Keep only the lines of the entries below that contain the string "click". The match is case-sensitive.

* RECORDS TO PROCESS *

----------------------------------------

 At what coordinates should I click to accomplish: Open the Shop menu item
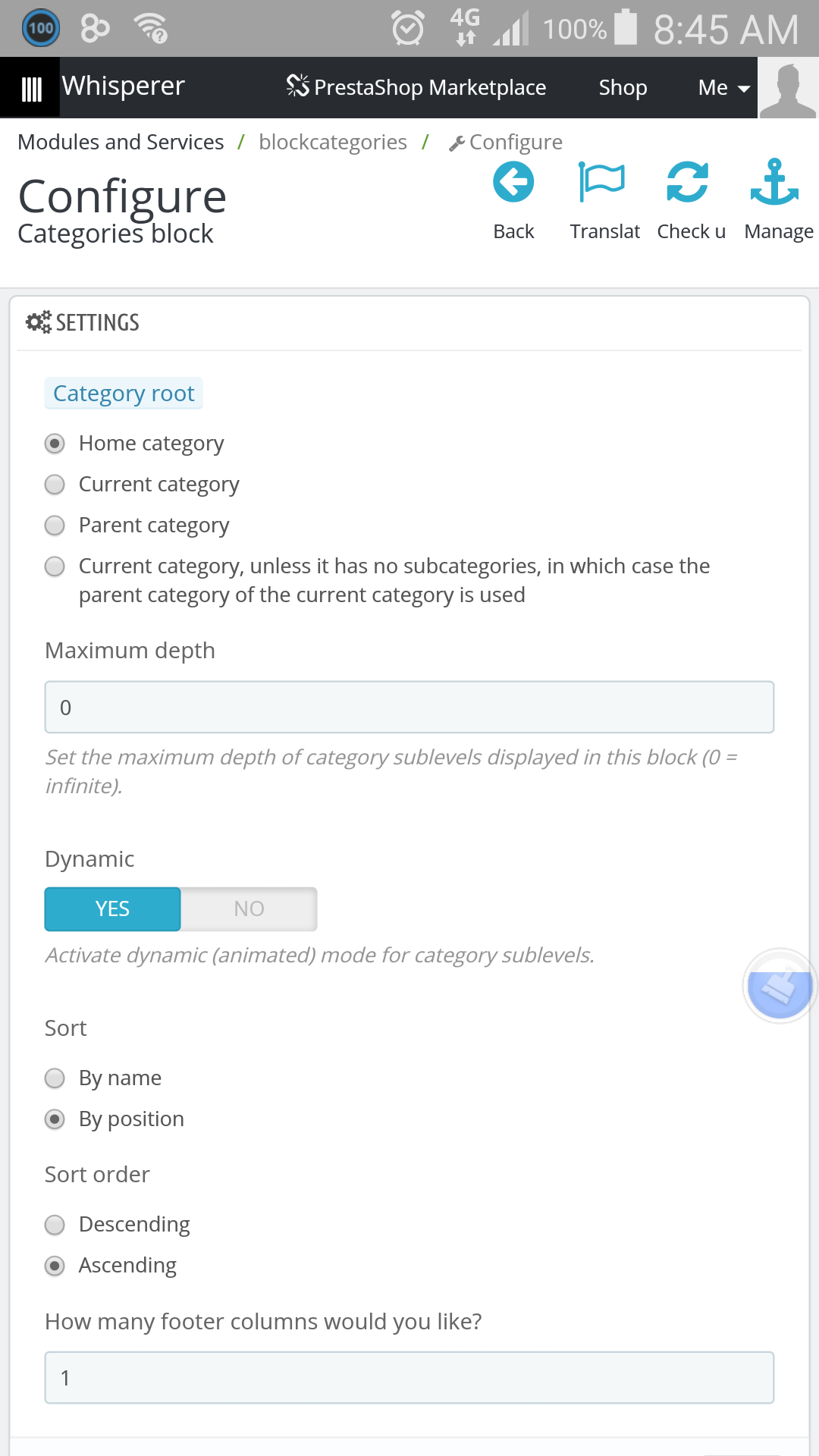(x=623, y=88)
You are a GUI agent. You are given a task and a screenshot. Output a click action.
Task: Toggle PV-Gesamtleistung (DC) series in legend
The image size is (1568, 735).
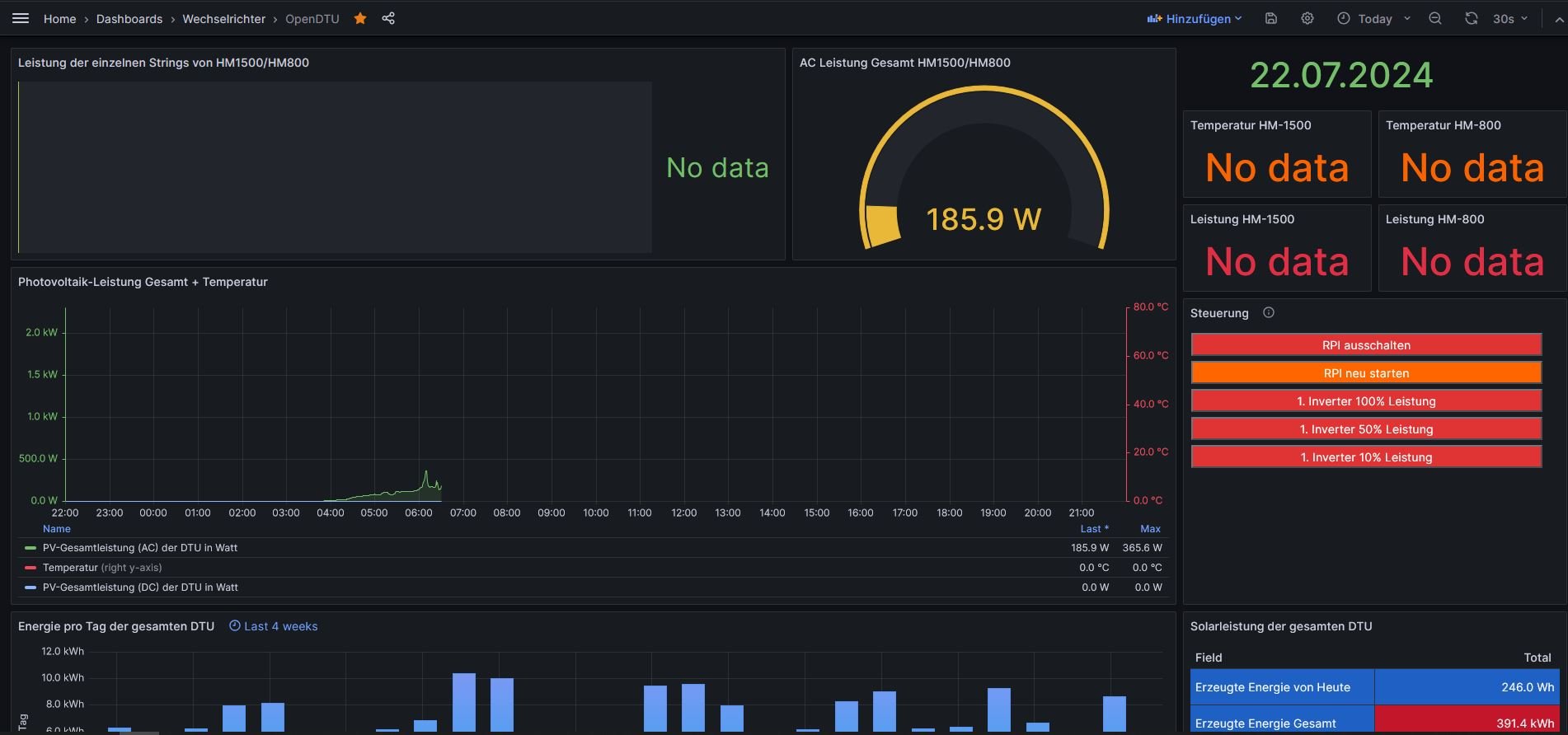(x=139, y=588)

----------------------------------------

* WORKED SOLUTION *
 At what coordinates should I click to accomplish: Open the Shop menu item
You are a GUI agent. You are given a task and a screenshot. Output a click action.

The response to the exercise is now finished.